Dr. Aman Sharma filed a writ petition under Article 226 of the Constitution. It challenges the notification number 37/2020 issued by the Election Commission.
Brief Facts of the Case
The Election Commission of India announced biennial Rajya Sabha elections on June 1, 2020. It will conduct an election for 24 seats from 10 states. The state of Madhya Pradesh represents three seats in the upcoming election. Madhya Pradesh has 230 seats in the State Legislative Assembly. It requires 52 votes to elect a Rajya Sabha member.
The ruling political party in the state, BJP has 107 members in the House. Whereas, the opposition, Congress, has 92 members to win one of the three seats.
However, the Assembly is currently not at its full strength. There have been 24 vacancies. On 23.3.2020, 22 ministers resigned leading to the fall of the government, leading to vacancies. Two seats are vacant on account of the demise of members.
Thus, the petitioner filed a plea to postpone the elections in Madhya Pradesh.
The petition relies on Representation of People Act, 1950 to distinguish between the electoral college and Legislative Assemblies. Several sections of Representation of People’s Act, 1951 lays down functions and duties of the Election Commission of India. While, Conduct of Elections Rules, 1961 entails the procedure of calculating votes for a winning candidate. In the present case, its usage is to explain the calculation of enough quota. Rules 71 to 85 explain this quota.
Submissions of the Petitioner
The petitioner has challenged the notification regarding Madhya Pradesh Legislative Assembly. As per Schedule II of the said Act, Madhya Pradesh determines 230 seats. Due to the 24 vacancies, representation of 1/10th of the House will not be possible.
Moreover, only 207 members will cast a vote to determine sufficient quota. This will be the basis for further counting and declaration of result. Hence, there will be a deprivation of the right to vote for 24 members of the Assembly. This will lead to an unfair election.
The petitioner has distinguished the electoral procedure between States and Union Territories. Section 27 (J) of the Act provides for Rajya Sabha elections despite vacancies in case of union territories. Nevertheless, Legislative Assemblies do not come under its ambit.
Assertion of the Plea
“As the elections to the Rajya Sabha are held by transferable votes, therefore sufficient quota must be determined for counting of votes, and there will be the wrong quota unless the vacancies are filled. Therefore, the holding of polling and counting on June 19, 2020, is illegal, unconstitutional and without jurisdiction.”
Furthermore, Article 329 preventing Court interference in electoral matters cannot bar the petition. It referred to Supreme Court judgment in Election Commission of India v. Ashok (2000). It held that election commission’s action or order would be open for judicial review.
The petition also works out the math that calculates the sufficient quota, i.e. 2886. However, due to 24 vacancies, it becomes 2813 leading to erroneous counting.
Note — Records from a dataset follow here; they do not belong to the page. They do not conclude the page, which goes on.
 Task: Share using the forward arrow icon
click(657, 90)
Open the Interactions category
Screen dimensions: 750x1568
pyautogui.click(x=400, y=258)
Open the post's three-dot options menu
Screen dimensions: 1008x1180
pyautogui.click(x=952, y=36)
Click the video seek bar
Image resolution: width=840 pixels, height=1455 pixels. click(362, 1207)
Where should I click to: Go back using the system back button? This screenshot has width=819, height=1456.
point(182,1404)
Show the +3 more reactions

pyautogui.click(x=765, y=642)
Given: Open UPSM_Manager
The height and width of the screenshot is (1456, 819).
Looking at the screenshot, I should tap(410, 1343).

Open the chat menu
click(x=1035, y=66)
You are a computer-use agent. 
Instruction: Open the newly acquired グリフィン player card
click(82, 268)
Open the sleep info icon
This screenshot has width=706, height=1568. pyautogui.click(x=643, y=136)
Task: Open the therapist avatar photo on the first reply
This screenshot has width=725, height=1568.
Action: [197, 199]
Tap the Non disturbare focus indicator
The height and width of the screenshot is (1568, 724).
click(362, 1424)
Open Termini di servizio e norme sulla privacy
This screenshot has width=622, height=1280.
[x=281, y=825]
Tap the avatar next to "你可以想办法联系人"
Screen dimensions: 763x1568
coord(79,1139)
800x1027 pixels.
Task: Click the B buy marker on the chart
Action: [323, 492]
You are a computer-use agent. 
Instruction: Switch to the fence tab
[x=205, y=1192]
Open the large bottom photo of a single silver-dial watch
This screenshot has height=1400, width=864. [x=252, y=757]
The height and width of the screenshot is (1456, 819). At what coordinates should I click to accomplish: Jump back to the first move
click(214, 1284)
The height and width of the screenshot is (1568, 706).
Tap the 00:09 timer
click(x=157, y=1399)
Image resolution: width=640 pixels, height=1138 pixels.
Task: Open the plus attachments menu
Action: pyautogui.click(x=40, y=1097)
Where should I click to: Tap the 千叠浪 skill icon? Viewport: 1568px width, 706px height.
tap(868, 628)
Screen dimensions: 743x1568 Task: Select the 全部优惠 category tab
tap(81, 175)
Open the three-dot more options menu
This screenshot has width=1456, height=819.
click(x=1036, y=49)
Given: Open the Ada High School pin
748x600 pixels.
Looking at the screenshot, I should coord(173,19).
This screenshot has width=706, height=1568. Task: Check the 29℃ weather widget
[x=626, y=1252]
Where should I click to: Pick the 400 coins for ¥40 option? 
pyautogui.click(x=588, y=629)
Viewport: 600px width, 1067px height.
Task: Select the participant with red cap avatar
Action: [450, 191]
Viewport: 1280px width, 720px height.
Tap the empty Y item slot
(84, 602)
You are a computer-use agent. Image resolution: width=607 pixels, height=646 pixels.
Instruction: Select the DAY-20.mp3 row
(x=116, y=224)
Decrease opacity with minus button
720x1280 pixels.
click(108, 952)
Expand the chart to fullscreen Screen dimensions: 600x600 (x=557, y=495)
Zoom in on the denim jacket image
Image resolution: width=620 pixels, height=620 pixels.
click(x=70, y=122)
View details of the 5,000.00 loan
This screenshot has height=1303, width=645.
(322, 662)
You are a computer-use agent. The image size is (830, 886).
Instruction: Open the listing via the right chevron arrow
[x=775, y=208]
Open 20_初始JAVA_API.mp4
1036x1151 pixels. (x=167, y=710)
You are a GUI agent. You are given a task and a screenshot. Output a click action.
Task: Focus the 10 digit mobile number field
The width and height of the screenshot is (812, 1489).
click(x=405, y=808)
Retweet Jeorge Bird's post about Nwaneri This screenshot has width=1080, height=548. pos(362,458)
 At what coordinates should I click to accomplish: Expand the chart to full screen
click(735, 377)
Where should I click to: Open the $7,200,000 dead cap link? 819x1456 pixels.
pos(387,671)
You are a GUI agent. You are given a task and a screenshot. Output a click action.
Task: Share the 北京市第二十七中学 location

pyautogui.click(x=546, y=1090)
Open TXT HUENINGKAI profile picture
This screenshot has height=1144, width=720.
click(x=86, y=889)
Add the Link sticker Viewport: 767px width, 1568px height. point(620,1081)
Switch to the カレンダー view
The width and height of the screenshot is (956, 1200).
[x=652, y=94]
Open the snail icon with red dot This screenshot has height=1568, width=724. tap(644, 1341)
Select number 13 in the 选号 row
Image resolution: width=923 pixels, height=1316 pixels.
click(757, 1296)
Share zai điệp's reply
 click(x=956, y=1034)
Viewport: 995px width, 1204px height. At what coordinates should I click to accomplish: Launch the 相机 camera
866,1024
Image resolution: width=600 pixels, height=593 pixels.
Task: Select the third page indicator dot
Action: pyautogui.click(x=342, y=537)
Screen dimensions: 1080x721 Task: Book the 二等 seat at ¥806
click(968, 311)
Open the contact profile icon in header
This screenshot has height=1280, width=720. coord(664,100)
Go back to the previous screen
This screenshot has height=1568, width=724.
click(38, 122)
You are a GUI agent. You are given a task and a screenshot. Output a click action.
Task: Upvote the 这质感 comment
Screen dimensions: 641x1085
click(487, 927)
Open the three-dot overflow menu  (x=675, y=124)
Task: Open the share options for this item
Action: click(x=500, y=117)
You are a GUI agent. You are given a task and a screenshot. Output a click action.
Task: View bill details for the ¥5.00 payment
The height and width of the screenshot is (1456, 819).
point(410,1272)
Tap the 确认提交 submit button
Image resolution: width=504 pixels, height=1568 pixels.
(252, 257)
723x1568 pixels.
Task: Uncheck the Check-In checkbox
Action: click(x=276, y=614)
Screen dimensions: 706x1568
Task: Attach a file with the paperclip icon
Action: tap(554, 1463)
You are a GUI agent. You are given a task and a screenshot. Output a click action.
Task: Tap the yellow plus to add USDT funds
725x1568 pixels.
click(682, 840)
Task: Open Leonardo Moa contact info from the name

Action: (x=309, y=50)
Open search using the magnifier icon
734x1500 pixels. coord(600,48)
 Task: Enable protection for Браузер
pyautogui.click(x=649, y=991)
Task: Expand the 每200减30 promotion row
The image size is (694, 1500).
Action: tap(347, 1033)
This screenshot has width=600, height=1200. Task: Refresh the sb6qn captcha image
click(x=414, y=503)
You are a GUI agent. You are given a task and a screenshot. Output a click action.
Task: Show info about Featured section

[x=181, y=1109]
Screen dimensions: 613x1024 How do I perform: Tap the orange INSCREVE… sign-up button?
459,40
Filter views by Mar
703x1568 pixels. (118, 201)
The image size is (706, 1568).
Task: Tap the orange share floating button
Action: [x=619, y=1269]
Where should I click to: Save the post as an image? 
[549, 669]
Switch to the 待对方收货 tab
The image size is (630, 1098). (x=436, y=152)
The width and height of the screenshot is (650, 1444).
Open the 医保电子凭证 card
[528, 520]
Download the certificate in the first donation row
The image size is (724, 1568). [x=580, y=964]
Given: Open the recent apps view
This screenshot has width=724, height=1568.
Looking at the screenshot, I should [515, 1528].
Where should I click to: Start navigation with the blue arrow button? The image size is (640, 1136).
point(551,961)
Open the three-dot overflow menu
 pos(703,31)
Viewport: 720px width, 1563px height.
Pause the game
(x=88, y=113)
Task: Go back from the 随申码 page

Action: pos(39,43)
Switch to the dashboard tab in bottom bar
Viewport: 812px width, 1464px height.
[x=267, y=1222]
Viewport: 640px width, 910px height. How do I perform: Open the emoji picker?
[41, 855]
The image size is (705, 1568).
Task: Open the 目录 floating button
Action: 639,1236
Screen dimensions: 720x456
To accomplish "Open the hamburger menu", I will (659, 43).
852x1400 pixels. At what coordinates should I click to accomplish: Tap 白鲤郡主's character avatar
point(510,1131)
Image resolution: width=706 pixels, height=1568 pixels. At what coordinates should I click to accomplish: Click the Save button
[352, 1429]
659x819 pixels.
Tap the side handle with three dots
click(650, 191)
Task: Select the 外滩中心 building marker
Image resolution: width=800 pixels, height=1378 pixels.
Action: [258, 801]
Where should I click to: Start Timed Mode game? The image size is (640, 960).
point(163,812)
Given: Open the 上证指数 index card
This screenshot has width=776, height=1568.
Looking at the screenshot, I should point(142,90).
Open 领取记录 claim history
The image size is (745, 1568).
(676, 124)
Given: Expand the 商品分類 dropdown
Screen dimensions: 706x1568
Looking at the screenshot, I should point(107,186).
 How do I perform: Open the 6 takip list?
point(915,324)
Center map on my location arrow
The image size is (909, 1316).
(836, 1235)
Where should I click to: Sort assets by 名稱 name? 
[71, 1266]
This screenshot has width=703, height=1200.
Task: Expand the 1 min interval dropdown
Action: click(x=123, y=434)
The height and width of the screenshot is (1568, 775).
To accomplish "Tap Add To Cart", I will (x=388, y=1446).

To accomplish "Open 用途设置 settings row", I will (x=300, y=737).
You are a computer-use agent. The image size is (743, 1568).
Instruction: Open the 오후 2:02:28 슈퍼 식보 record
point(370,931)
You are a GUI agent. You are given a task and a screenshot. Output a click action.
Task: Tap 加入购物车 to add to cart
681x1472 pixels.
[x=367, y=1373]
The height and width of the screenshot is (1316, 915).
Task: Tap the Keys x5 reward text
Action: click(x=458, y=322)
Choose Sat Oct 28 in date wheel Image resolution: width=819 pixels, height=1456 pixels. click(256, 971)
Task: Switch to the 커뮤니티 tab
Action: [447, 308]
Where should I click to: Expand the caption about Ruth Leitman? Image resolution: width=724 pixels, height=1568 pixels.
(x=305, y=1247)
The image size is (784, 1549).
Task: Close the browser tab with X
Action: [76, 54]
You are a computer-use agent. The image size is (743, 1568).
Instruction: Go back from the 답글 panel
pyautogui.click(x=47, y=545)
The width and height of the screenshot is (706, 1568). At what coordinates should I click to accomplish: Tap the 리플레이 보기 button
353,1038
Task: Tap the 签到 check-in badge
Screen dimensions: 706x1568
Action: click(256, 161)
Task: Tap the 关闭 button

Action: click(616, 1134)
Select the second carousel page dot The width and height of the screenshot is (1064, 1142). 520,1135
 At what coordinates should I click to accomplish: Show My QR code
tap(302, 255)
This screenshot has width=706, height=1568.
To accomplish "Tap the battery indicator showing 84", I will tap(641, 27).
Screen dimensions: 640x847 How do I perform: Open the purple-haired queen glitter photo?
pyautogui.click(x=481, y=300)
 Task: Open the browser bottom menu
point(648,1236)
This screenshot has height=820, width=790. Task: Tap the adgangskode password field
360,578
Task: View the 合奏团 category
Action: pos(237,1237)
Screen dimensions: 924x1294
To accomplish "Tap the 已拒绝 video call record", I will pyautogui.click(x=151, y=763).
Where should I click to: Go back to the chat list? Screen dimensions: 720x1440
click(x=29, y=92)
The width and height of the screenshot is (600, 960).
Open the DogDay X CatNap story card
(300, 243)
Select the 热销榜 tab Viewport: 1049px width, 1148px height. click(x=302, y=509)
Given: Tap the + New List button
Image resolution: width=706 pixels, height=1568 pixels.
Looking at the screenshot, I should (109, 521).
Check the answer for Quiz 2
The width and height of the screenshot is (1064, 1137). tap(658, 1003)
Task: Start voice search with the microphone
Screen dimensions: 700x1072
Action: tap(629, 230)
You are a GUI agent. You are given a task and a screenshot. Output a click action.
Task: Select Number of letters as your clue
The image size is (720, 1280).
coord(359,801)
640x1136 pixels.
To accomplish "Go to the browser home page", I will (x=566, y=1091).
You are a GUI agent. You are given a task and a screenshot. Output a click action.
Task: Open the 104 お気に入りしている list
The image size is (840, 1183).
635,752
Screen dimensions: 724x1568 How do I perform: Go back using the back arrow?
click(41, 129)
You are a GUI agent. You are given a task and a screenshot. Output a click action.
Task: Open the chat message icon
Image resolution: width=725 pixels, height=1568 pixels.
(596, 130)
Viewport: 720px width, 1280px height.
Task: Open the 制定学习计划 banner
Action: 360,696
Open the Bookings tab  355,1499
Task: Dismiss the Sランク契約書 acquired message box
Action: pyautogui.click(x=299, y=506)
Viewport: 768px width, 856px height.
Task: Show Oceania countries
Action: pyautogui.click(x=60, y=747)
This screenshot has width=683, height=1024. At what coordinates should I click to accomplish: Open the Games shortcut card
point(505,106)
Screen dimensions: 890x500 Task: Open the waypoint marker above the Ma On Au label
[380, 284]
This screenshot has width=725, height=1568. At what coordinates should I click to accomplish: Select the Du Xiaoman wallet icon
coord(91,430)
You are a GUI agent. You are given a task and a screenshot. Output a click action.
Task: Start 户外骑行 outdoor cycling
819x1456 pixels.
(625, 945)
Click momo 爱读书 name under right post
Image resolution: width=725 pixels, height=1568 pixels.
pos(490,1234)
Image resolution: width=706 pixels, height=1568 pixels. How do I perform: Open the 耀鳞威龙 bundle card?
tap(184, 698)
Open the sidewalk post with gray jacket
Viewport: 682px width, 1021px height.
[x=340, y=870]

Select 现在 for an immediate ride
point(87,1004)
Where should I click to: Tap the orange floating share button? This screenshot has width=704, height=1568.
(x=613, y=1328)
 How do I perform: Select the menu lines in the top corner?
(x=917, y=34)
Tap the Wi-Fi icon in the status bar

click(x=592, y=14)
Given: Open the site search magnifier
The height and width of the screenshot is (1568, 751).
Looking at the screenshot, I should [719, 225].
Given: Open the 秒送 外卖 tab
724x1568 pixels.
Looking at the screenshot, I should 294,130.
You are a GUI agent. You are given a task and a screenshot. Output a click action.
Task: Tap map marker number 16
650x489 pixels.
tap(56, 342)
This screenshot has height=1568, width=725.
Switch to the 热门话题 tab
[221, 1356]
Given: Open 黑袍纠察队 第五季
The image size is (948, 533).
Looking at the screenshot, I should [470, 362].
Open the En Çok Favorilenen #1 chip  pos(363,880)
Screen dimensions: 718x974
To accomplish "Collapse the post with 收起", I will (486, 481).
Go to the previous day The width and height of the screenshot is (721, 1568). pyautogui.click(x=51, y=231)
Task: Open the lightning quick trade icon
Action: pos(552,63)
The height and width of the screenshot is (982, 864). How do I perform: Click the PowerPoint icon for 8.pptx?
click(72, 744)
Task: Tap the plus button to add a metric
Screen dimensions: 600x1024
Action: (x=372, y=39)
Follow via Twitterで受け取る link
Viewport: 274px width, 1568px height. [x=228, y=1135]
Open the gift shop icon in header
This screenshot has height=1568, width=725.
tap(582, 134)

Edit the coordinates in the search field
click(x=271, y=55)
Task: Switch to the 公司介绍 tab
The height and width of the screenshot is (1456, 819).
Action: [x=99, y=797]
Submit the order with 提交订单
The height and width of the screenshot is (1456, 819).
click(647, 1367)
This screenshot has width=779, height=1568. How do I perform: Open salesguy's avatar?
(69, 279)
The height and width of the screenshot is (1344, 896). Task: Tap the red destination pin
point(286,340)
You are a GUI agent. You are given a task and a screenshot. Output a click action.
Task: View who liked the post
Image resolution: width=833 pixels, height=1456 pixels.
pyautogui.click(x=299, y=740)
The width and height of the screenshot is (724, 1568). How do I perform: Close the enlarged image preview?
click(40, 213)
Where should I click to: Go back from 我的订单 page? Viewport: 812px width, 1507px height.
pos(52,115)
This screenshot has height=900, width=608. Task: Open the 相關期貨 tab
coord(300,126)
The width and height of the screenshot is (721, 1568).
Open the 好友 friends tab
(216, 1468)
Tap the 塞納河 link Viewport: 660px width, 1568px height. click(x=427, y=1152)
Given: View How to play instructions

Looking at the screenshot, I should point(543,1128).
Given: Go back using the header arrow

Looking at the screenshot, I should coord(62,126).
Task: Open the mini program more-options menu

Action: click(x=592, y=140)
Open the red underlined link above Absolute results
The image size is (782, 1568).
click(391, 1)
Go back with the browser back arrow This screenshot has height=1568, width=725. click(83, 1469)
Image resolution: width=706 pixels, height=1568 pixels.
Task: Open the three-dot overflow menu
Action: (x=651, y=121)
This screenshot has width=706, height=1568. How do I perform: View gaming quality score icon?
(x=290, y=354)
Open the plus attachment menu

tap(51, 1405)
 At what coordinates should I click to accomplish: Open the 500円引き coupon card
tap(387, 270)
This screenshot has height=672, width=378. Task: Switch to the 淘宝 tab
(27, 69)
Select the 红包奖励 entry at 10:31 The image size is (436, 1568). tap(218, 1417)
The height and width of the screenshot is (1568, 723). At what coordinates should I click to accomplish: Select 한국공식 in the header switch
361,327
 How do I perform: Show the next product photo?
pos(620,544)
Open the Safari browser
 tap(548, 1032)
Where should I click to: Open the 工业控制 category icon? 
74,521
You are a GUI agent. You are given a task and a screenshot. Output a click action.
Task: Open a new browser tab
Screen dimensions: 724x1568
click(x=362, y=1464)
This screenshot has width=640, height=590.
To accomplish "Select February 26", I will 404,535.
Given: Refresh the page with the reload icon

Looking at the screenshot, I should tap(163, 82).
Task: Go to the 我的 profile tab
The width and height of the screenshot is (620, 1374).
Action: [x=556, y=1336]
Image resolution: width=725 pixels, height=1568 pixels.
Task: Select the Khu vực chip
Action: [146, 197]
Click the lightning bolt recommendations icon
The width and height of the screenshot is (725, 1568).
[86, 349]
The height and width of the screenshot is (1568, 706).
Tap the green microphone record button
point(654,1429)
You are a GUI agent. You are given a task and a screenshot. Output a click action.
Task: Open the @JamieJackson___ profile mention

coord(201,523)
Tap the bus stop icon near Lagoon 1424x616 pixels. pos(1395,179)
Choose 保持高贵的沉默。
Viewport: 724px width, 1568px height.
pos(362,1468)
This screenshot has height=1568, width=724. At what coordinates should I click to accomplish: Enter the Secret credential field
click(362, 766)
Section 151 and 147 of the Representation of People’s Act, 1951 binds election commission. Elections should be held within six months of vacancies. Section 147 relates to the filling of casual vacancies in the council of states. Thus, election notification should have been issued only after filling 24 vacancies in legislative Assembly.
Chief Justice A.K. Mittal and Justice V. K. Shukla decided the present matter in WP/ 8411/ 2020. The petition stands disposed.
Conduction of the Rajya Sabha elections will be as per schedule on June 19, 2020.